=== Source text ===
Skip to content

Stage 2: Text Preprocessing

obsidian_export.pipeline.stage2_preprocess

Stage 2: Text-level pre-processing before Pandoc parses the document.

escape_dollar_signs

escape_dollar_signs(text: str) -> str

Escape currency dollar signs to \$.

Skips fenced code blocks, display math ($$...$$), and patterns that look like intentional inline math (no digit immediately after $). Belt-and-suspenders alongside --from=gfm-tex_math_dollars.

Source code in obsidian_export/pipeline/stage2_preprocess.py
def escape_dollar_signs(text: str) -> str:
    """Escape currency dollar signs to \\$.

    Skips fenced code blocks, display math ($$...$$), and patterns that
    look like intentional inline math (no digit immediately after $).
    Belt-and-suspenders alongside --from=gfm-tex_math_dollars.
    """
    segments = _split_preserve_code(text)
    result = []
    for is_code, segment in segments:
        if is_code:
            result.append(segment)
            continue
        # Replace $digit or $ digit (currency) with \$
        result.append(_CURRENCY_RE.sub(r"\\$", segment))
    return "".join(result)

convert_callouts

convert_callouts(text: str) -> str

Transform Obsidian callout blocks to Pandoc fenced divs.

[!NOTE] Title

content line

Output: :::{.note title="Title"} content line :::

Source code in obsidian_export/pipeline/stage2_preprocess.py
def convert_callouts(text: str) -> str:
    """Transform Obsidian callout blocks to Pandoc fenced divs.

    Input:  > [!NOTE] Title
            > content line
    Output: :::{.note title="Title"}
            content line
            :::
    """
    return _CALLOUT_HEADER_RE.sub(_callout_replacement, text)

process_urls

process_urls(text: str, strategy: str, threshold: int) -> str

Handle bare URLs in text according to strategy.
=== Items ===
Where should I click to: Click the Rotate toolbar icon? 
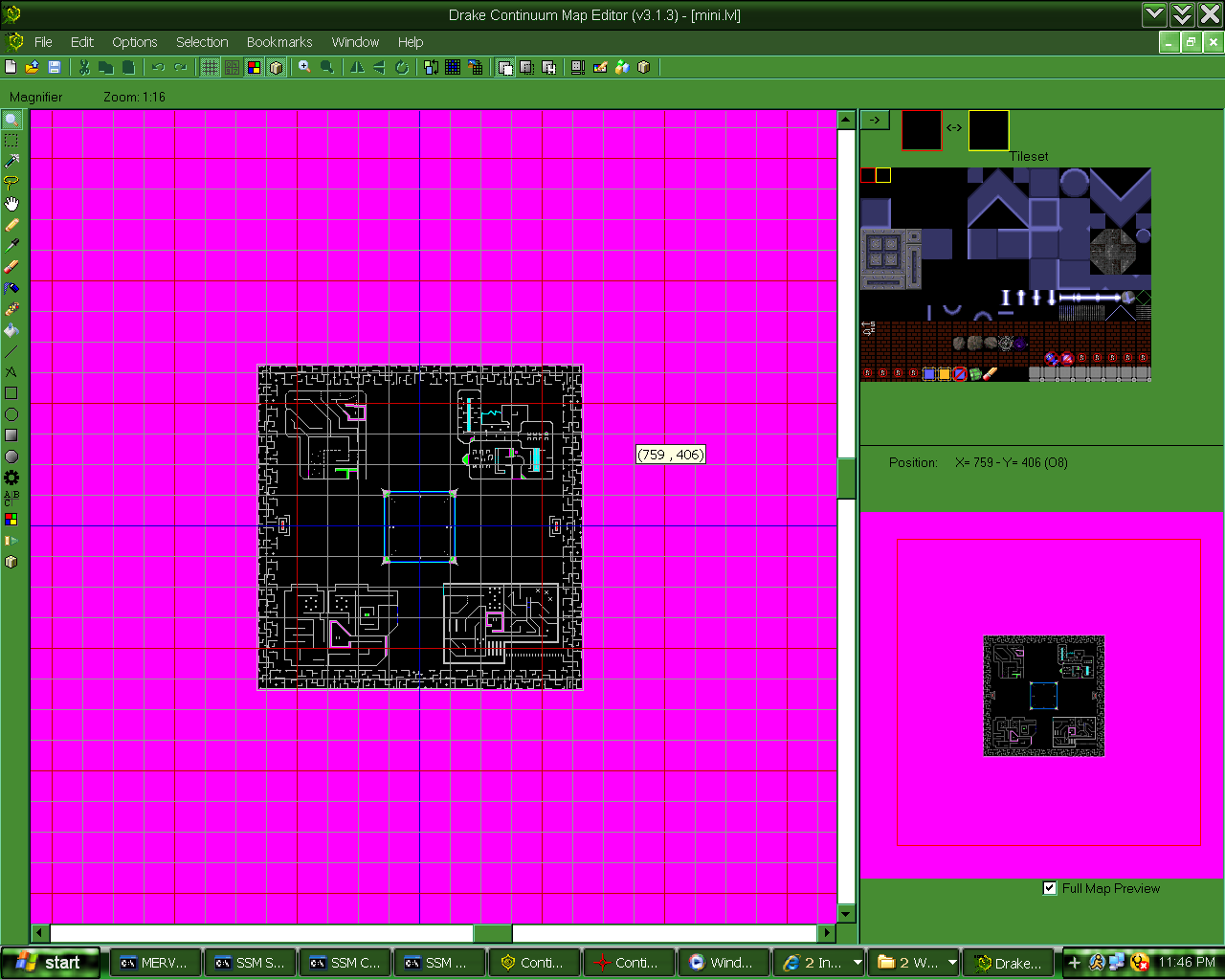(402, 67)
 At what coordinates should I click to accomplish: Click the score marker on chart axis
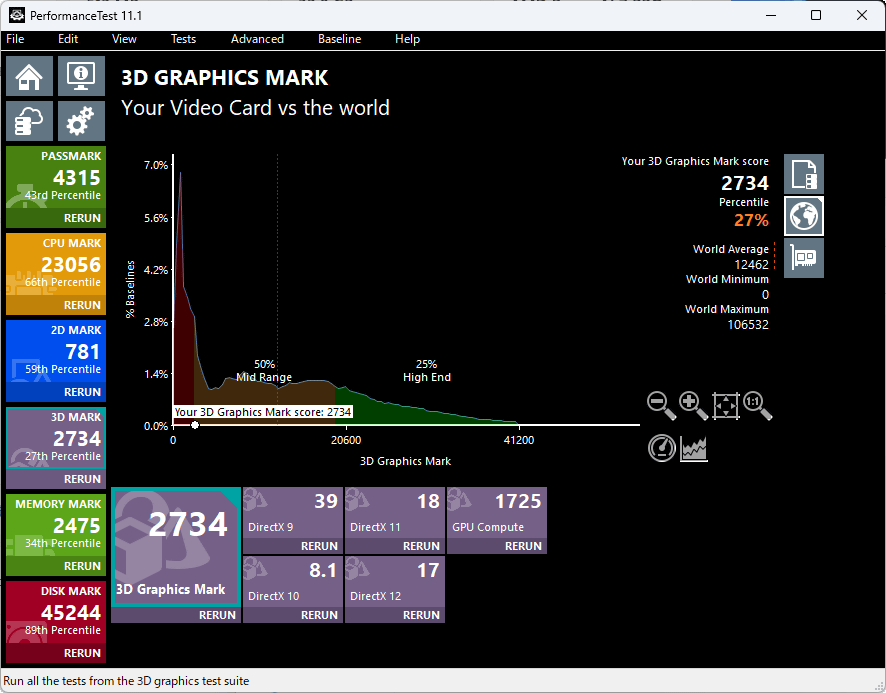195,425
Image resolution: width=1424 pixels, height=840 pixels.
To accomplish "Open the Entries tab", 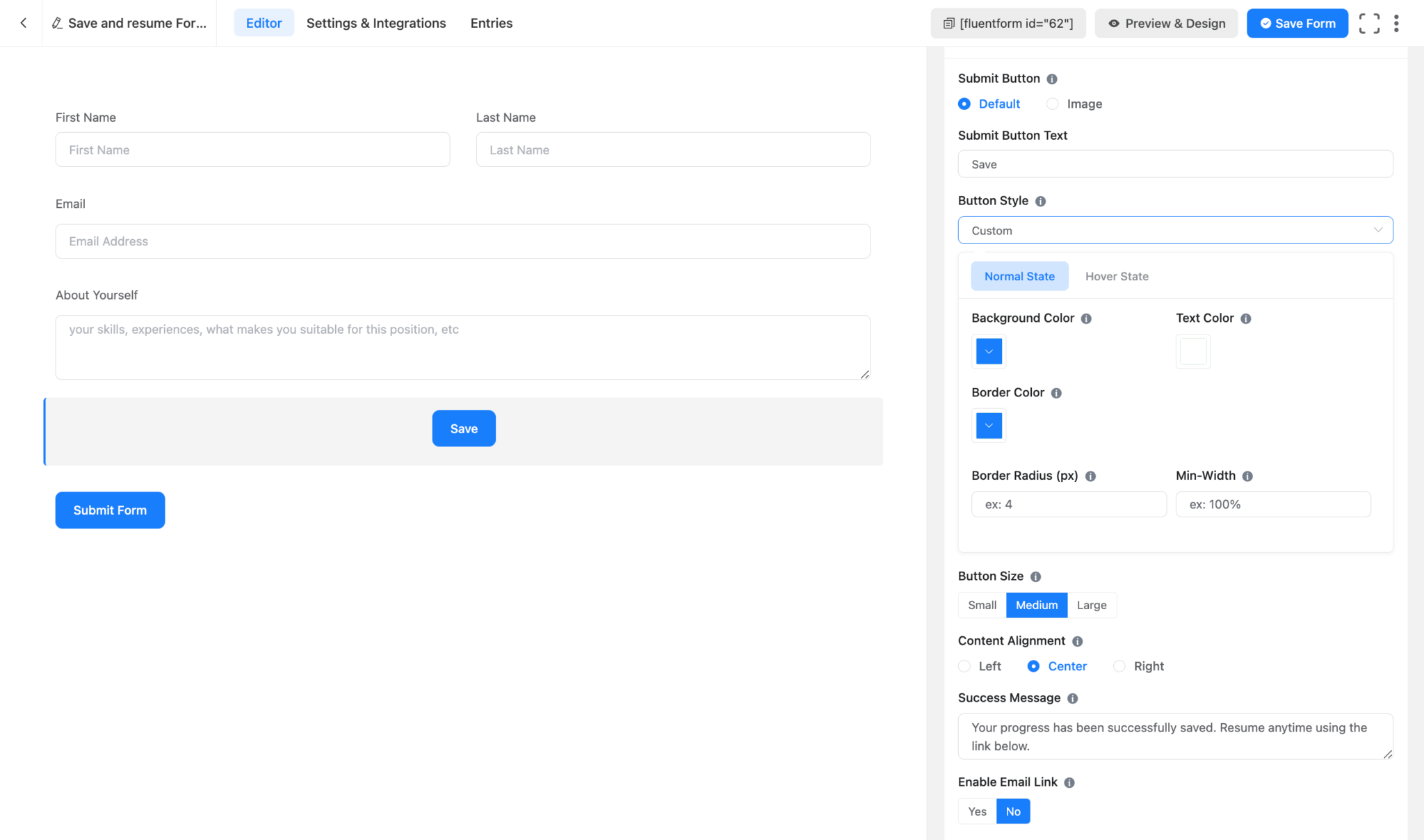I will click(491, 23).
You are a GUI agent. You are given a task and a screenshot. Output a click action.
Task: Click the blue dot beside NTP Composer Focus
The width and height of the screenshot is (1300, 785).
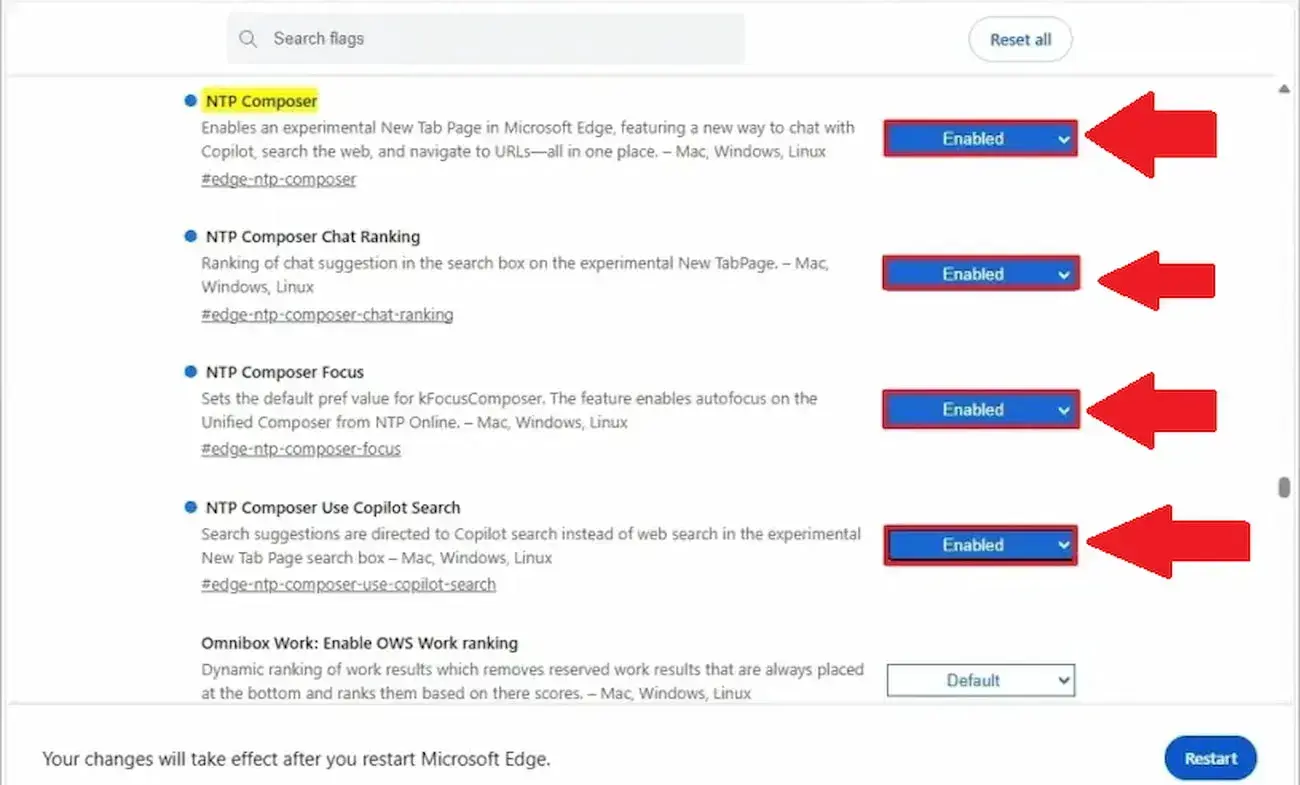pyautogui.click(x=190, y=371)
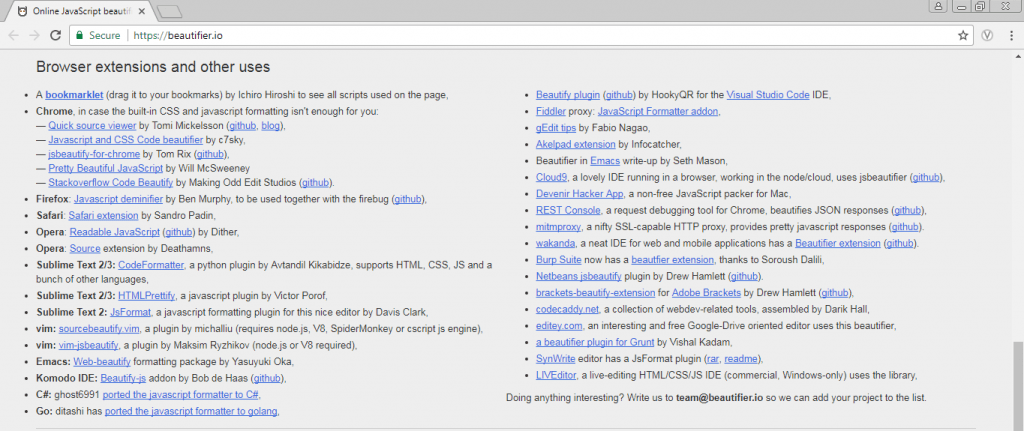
===
## Problems to solve
1/ In the Stage 2 preprocessing text, what does convert_callouts turn Obsidian callout blocks into?
2/ Write the next part of the Stage 2 preprocessing text, continuing after its last line.
The records above were drawn from a separate source and have no connection to the text.

## Answers for the tasks
1/ Pandoc fenced divs.

2/
Strategies

keep — leave as-is footnote_long — move URLs longer than threshold to footnotes footnote_all — move all URLs to footnotes strip — remove bare URLs entirely

Source code in obsidian_export/pipeline/stage2_preprocess.py
def process_urls(text: str, strategy: str, threshold: int) -> str:
    """Handle bare URLs in text according to strategy.

    Strategies:
      keep          — leave as-is
      footnote_long — move URLs longer than threshold to footnotes
      footnote_all  — move all URLs to footnotes
      strip         — remove bare URLs entirely
    """
    if strategy == "keep":
        return text

    def replace_url(m: re.Match) -> str:
        """Replace a bare URL match according to the active footnote strategy.

        Receives a match whose group(1) is the URL. Returns either the original
        match unchanged or a Pandoc footnote-formatted replacement string.
        """
        url = m.group(1)
        if strategy == "footnote_all" or (strategy == "footnote_long" and len(url) > threshold):
            # Pandoc footnote syntax: [^N] — but inline footnotes are cleaner
            return f"[link]({url})[^url-{abs(hash(url)) % 100000}]\n\n[^url-{abs(hash(url)) % 100000}]: <{url}>"
        return m.group(0)

    if strategy == "strip":
        return _BARE_URL_RE.sub("", text)

    if strategy not in ("footnote_all", "footnote_long"):
        raise ConfigValueError(f"Unknown url_strategy: {strategy!r}")

    # For footnote strategies, wrap in angle brackets first (Pandoc autolinks)
    segments = _split_preserve_code(text)
    result = []
    for is_code, segment in segments:
        if is_code:
            result.append(segment)
            continue
        result.append(_BARE_URL_RE.sub(replace_url, segment))
    return "".join(result)

normalize_line_endings

normalize_line_endings(text: str) -> str

Normalize line endings to LF and strip trailing whitespace per line.

Source code in obsidian_export/pipeline/stage2_preprocess.py
def normalize_line_endings(text: str) -> str:
    """Normalize line endings to LF and strip trailing whitespace per line."""
    text = text.replace("\r\n", "\n").replace("\r", "\n")
    lines = text.split("\n")
    return "\n".join(line.rstrip() for line in lines)

strip_variation_selectors

strip_variation_selectors(text: str) -> str

Remove Unicode variation selectors (U+FE0F) that TeX cannot render.

Source code in obsidian_export/pipeline/stage2_preprocess.py
def strip_variation_selectors(text: str) -> str:
    """Remove Unicode variation selectors (U+FE0F) that TeX cannot render."""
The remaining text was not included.